Food journals provide awareness and accountability for what we put into our bodies.

Members at my gym;  family and friends often approach me for advice on how and what they should eat in order to lose the weight, trim the fat, put on muscle mass, etc.   The first thing that I recommend; no matter what their goal ….is to keep a food log.

Food journals provide valuable insight to what foods the individual likes and dislikes. It shows eating and snacking patterns and most importantly establishes a baseline to work off of.   A food log assesses patterns for what and how you are eating now and provides direction in going forward in designing a plan that will work for YOU.  By keeping a food diary, you will not only be able to track your calories and  specific breakdown of protein, carbohydrate, fiber and fat grams; you will be able to keep up with portion sizes, determine reasons (other than hunger) for eating, identify lapses in eating and target areas for improvement.

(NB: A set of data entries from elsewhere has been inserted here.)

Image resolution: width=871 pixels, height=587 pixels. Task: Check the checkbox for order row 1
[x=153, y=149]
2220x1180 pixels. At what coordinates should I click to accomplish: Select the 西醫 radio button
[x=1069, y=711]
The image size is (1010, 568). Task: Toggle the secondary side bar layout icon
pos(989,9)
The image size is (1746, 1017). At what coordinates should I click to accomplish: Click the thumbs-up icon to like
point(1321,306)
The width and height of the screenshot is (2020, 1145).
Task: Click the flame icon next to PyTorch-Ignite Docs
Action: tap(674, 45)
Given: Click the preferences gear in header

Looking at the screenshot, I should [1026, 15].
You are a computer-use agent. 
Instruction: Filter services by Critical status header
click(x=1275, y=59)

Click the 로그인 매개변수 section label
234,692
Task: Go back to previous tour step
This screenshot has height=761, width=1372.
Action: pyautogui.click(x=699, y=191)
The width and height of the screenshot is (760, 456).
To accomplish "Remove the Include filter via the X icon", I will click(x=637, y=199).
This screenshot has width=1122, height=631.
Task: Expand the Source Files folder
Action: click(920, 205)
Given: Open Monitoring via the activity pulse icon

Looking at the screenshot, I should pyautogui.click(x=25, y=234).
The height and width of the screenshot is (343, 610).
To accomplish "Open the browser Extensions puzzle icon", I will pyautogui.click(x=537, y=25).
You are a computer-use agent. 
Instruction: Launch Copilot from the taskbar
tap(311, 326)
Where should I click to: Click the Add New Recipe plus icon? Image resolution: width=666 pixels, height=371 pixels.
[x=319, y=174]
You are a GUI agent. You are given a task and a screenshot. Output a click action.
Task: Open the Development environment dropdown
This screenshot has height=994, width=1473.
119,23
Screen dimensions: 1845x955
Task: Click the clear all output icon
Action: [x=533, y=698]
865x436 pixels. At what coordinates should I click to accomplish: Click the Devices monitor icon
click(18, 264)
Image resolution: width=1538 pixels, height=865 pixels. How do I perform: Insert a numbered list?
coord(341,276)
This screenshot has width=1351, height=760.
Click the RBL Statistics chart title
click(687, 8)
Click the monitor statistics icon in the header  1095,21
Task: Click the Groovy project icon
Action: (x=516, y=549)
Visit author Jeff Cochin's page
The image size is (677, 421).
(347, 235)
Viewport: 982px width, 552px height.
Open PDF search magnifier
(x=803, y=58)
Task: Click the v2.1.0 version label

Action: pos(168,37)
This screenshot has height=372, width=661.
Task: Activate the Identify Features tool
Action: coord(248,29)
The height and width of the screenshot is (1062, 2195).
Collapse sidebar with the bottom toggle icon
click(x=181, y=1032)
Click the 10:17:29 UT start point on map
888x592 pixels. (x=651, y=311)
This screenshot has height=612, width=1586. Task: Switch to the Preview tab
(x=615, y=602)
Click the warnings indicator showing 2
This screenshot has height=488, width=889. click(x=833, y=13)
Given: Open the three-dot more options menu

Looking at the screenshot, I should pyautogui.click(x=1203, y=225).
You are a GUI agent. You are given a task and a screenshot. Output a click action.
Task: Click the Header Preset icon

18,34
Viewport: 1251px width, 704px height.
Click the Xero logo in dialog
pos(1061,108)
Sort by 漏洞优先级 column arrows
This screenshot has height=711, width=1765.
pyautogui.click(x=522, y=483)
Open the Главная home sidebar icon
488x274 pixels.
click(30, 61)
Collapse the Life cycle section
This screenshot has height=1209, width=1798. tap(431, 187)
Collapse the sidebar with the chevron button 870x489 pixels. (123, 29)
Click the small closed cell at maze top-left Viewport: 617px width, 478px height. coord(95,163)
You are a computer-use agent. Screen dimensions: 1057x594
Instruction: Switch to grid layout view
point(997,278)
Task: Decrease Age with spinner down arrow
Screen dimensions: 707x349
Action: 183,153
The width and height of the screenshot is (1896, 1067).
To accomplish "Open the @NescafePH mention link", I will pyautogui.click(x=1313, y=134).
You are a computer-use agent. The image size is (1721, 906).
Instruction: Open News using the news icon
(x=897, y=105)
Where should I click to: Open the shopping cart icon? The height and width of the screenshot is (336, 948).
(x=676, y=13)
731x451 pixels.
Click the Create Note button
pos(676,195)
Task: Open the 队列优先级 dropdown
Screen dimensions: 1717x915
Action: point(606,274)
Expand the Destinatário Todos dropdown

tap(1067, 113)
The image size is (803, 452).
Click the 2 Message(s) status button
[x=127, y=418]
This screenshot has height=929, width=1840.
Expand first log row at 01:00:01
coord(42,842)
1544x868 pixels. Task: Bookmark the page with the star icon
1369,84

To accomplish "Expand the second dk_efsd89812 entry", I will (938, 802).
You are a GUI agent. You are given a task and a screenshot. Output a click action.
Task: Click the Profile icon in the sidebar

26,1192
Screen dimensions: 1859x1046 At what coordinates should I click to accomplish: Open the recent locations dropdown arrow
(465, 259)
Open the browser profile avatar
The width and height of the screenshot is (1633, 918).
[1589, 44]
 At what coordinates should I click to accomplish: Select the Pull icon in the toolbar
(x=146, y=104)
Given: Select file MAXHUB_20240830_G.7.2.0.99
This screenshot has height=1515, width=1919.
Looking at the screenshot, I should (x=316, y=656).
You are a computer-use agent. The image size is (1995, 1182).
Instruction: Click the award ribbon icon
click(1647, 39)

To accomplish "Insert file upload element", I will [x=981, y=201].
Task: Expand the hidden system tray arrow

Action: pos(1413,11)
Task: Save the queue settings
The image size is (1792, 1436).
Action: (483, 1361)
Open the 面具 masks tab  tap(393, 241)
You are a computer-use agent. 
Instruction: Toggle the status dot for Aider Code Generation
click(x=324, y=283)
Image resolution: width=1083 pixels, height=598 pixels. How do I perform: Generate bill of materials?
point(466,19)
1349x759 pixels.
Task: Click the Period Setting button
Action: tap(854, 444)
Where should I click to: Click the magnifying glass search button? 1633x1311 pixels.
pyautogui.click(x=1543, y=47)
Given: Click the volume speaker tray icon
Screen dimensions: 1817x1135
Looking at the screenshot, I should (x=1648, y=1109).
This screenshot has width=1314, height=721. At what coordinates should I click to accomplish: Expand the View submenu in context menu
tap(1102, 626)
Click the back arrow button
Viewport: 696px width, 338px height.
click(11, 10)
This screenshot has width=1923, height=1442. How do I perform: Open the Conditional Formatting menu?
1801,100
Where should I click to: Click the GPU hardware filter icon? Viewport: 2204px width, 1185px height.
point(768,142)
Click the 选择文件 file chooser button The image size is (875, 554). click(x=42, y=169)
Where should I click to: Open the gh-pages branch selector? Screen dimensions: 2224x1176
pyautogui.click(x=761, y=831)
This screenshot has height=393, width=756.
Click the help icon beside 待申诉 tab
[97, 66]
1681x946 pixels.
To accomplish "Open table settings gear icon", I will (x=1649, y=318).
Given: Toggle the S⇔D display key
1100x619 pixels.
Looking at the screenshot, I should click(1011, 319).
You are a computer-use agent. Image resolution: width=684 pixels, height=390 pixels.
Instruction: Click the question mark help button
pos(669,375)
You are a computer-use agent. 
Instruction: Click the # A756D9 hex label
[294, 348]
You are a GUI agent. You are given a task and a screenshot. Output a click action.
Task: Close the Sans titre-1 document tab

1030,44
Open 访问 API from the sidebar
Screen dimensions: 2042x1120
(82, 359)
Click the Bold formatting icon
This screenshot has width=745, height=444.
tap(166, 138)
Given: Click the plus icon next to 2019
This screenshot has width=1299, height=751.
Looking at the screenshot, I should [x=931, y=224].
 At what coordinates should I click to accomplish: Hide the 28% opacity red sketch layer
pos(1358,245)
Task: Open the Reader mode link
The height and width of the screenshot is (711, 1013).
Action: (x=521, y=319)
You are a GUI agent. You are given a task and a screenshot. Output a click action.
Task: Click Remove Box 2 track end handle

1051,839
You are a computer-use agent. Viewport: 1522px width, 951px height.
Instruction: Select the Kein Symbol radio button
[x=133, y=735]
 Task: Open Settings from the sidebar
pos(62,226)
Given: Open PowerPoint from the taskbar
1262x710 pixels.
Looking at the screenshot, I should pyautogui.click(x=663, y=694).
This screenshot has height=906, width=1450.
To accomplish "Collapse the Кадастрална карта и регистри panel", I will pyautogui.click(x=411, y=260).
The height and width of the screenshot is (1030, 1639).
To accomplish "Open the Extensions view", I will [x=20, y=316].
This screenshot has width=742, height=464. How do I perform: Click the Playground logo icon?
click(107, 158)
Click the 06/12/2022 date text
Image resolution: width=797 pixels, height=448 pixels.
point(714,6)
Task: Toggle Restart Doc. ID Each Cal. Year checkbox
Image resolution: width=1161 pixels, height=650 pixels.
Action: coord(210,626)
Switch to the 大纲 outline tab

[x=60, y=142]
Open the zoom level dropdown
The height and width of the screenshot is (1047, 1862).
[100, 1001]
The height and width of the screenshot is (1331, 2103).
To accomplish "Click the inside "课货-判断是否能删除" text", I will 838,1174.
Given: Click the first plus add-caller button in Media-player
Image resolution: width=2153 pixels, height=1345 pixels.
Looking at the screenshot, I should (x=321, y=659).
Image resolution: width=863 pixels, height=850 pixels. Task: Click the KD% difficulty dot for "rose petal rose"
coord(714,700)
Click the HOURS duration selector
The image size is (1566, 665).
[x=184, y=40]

Food diaries are effective because they determine whether you are taking in enough (or too many) calories.  They also show if you are consuming enough fruits, vegetables, whole grains, healthy fats and proteins and to maintain the protein-carb-fat ratios in healthy proportions specific to your goal.

Tips for Keeping a Food Diary

  • Write as you go. Don’t wait until the end of the day to record what you ate and drank.
  • Focus on portion size. Practice at home with measuring cups, measuring spoons, or food scales.  Be aware that people tend to underestimate how much food they’re served.
  • Use whatever type of food diary works for you. It doesn’t matter whether you use scrap paper, computer program or PDA, or a notebook.  The key is to RECORD EVERYTHING… and be consistent.
  • Cook at home. You’ll have more control over what you consume, and you know what that food contains, and how much of it you’re eating. That makes for a more detailed entry in your food diary.  When you dine out, still log your foods and beverages.
There are many free online programs available that make food and nutrient tracking easy.